Key idea: interpret POMDP as an MDP with enlarged state space: new states correspond to beliefs $P(X_t|y_{1:t})$ in the original POMDP.
Once we have the newest observation $Y_{t+1}$, applying Bayesian filtering, a deterministic function, to update on the observations
Settings
- the set of state space: $X_1,X_2,\cdots,X_n$
- the set of action space: $A_1,A_2,\cdots A_m$
- the set of observation space: $Y_1,Y_2,\cdots Y_k$
- Transition probability: $P(X_{t+1}|X_t,A_t)$
- observation probability: $P(Y_t|X_t)$
Consider at time $t$,
- we have the belief $B_t=b_t$, where $b_t$ is an instance of $n$-dimension probability vector.
- Suppose we take the action at
- and observe $y_{t+1}$.
In this way,
$$
b_{t+1}(x)=\Pr[X_{t+1}=x|y_{1:t+1},a_{1:t}]
$$
$$
=\frac{1}{Z}\sum_{x’}\Pr[X_t=x’|y_{1:t},a_{1:t-1}]\Pr[X_{t+1}=x|X_t=x’,a_t]\Pr[Y_{t+1}=y_{t+1}|x]
$$
That means $ b_{t+1}=f(b_t,a_t,y_{t+1})$
Transformation
Transform into a new MDP problem:
states: beliefs over states for original POMDP: $\mathcal{B}={b:{1,2,\cdots,n}\to[0,1],\sum_xb(x)=1}$
actions: same as original MDP
Transition model:
- stochastic observations: the observation of the next time only depends on our belief of the current time and the action we take. $\Pr[Y_{t+1}=y|b_t,a_t]=\sum_x b_t(x)\Pr[Y_{t+1}=y|X_t=x,a_t]$
- state update Bayesian filtering: Given $b_t$, $a_t$, $y_{t+1}$: $b_{t+1}(x’)=\frac{1}{Z}\sum_x b_t(x)\Pr[X_{t+1}=x’|X_t=x,a_t]\Pr[y_{t+1}|x’]$
Reward function: $r(b_t,a_t)=\sum_x b_t(x)r(x,a_t)$
If we can solve the new MDP, we can solve the original MDP.
Approximate solutions
The belief state space could be exponential.

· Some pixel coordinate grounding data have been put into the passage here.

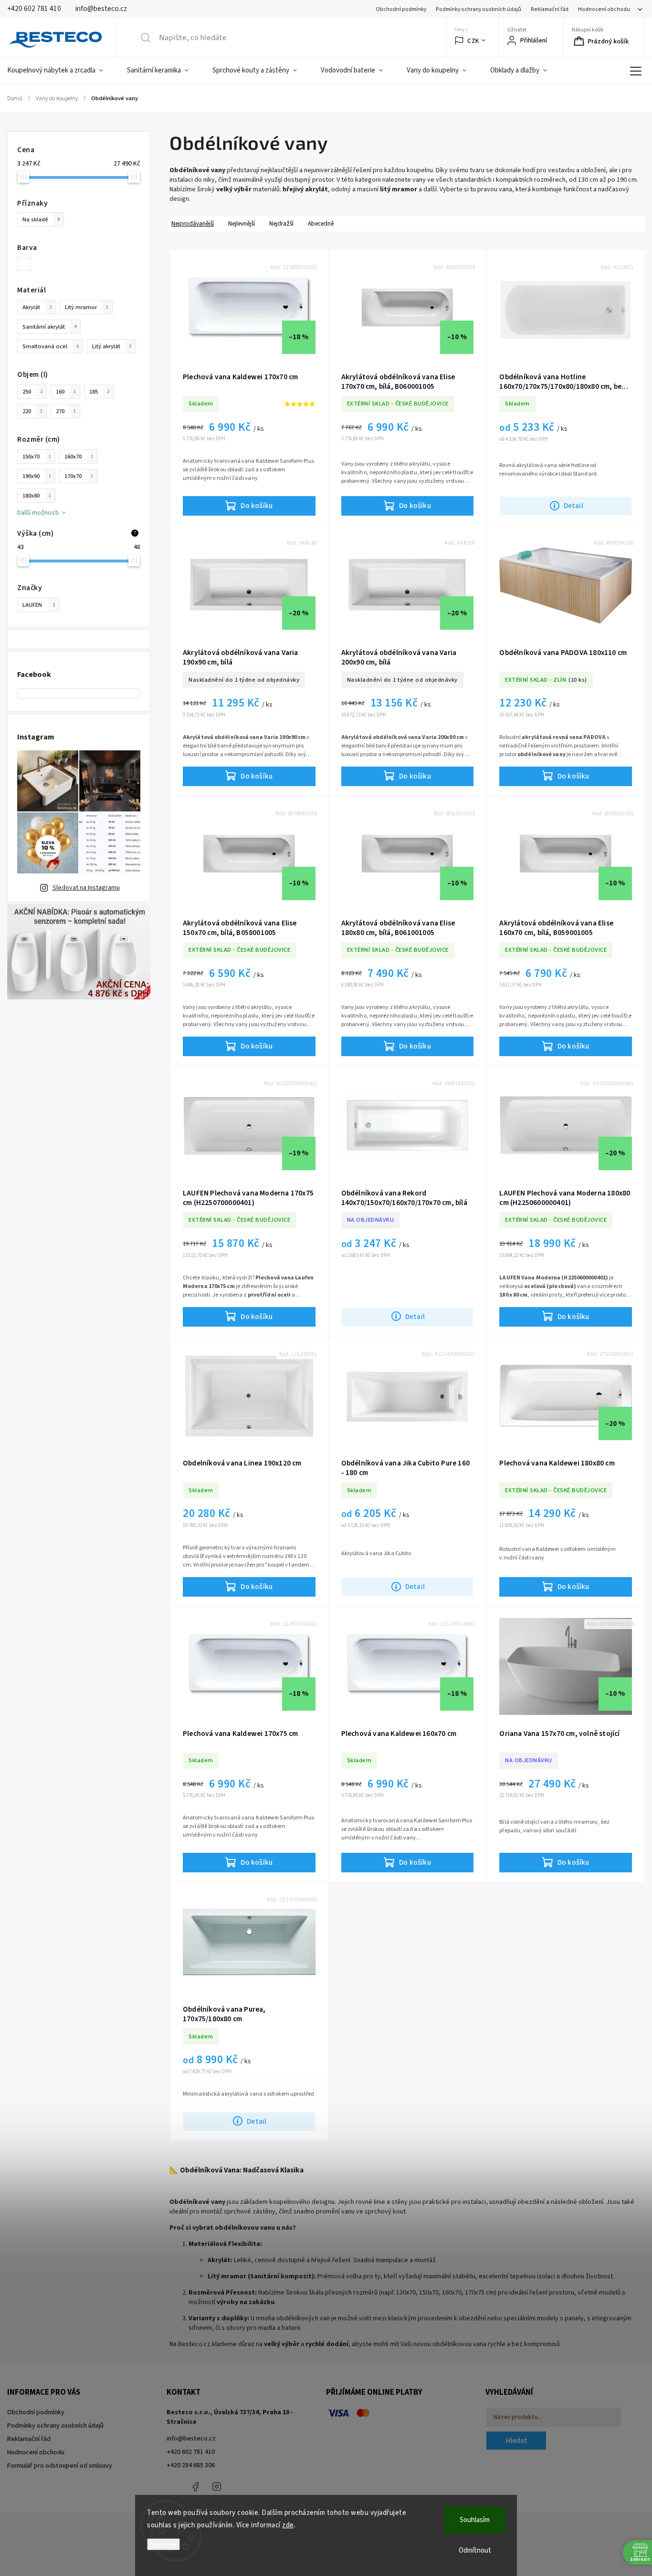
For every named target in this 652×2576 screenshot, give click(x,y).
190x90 (36, 476)
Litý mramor (86, 307)
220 (32, 411)
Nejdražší (281, 223)
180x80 (36, 495)
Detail (573, 505)
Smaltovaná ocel (50, 346)
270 (66, 411)
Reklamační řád (549, 9)
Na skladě (41, 219)
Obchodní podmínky (401, 9)
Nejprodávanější (192, 223)
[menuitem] (61, 70)
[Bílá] (26, 264)
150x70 (36, 456)
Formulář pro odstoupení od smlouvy (59, 2466)
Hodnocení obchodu (604, 9)
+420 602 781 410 (191, 2452)
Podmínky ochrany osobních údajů (478, 9)
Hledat (516, 2440)
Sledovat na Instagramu (86, 888)
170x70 (78, 476)
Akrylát (37, 307)
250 (32, 391)
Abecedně (321, 223)
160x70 (78, 456)
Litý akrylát (112, 346)
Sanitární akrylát (49, 326)
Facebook (195, 2487)
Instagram (217, 2487)
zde (288, 2525)
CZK (473, 40)
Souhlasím (475, 2520)
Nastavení (163, 2544)
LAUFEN (38, 605)
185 (99, 391)
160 (66, 391)
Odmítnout (475, 2550)
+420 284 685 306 (191, 2465)
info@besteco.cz (191, 2438)
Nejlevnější (241, 223)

We need some approximate solutions.
The key idea: most belief states never reached, we want to limit the belief space, approaches like:
- discretize the belief space by sampling
- dimension reduction
Policy gradient method
Limit the policy space to some parametric family. Then transform the problem into an optimization problem.
Planning
- use the inference model to do planning
- condition not only on the past, but also on the future, find the action to lead me to that future.